● **TASK STATEMENT**: Give each line of the listing below as a Markdown table with the columns "No." and "Line", numbering the rows and skipping any blank lines. Leave the pictures out of the answer.

>> Begin ENTRIES SUPPLIED

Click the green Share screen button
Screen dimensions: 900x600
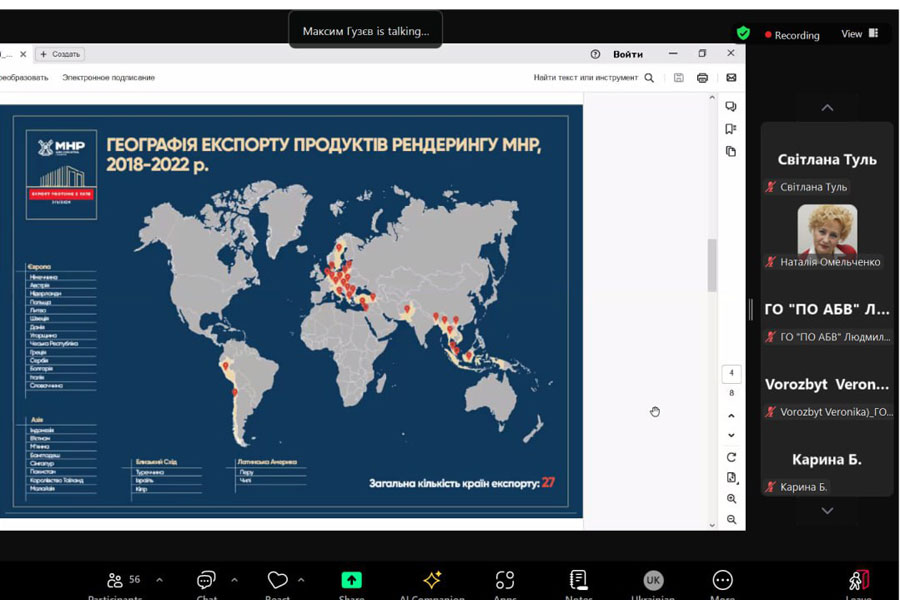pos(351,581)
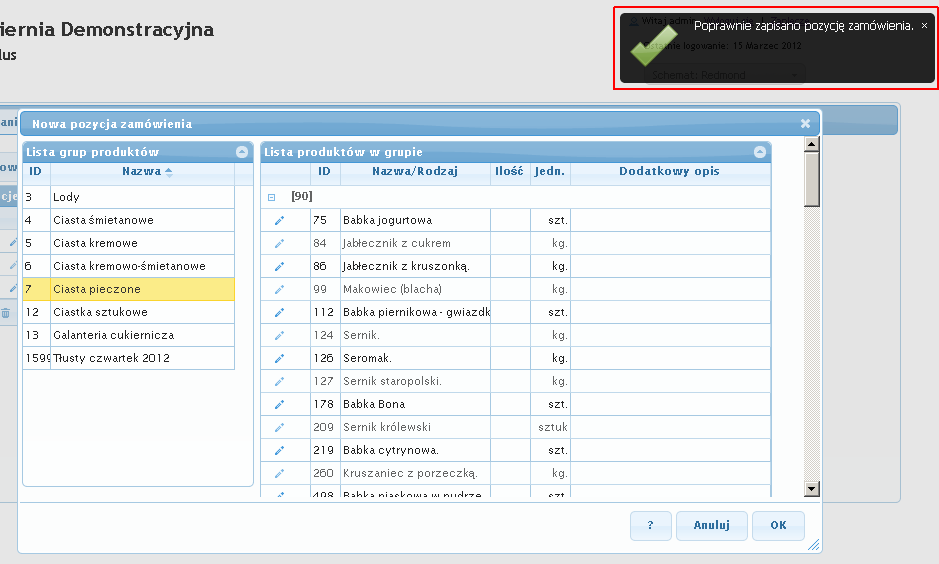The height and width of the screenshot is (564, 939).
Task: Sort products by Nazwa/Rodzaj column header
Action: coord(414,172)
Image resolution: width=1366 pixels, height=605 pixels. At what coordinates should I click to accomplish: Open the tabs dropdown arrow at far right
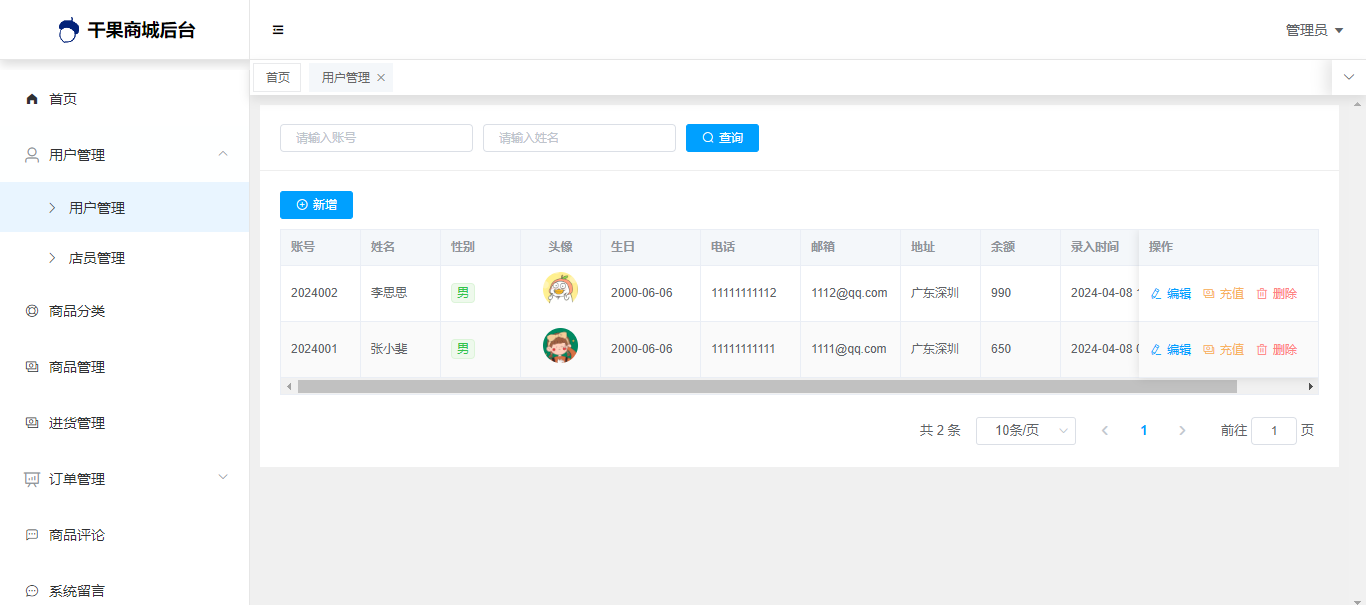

>> End ENTRIES SUPPLIED

● **EXERCISE OUTPUT**:
| No. | Line |
|---|---|
| 1 | Click the green Share screen button |
| 2 | Screen dimensions: 900x600 |
| 3 | pos(351,581) |
| 4 | The height and width of the screenshot is (564, 939). |
| 5 | Task: Sort products by Nazwa/Rodzaj column header |
| 6 | Action: coord(414,172) |
| 7 | Image resolution: width=1366 pixels, height=605 pixels. At what coordinates should I click to accomplish: Open the tabs dropdown arrow at far right |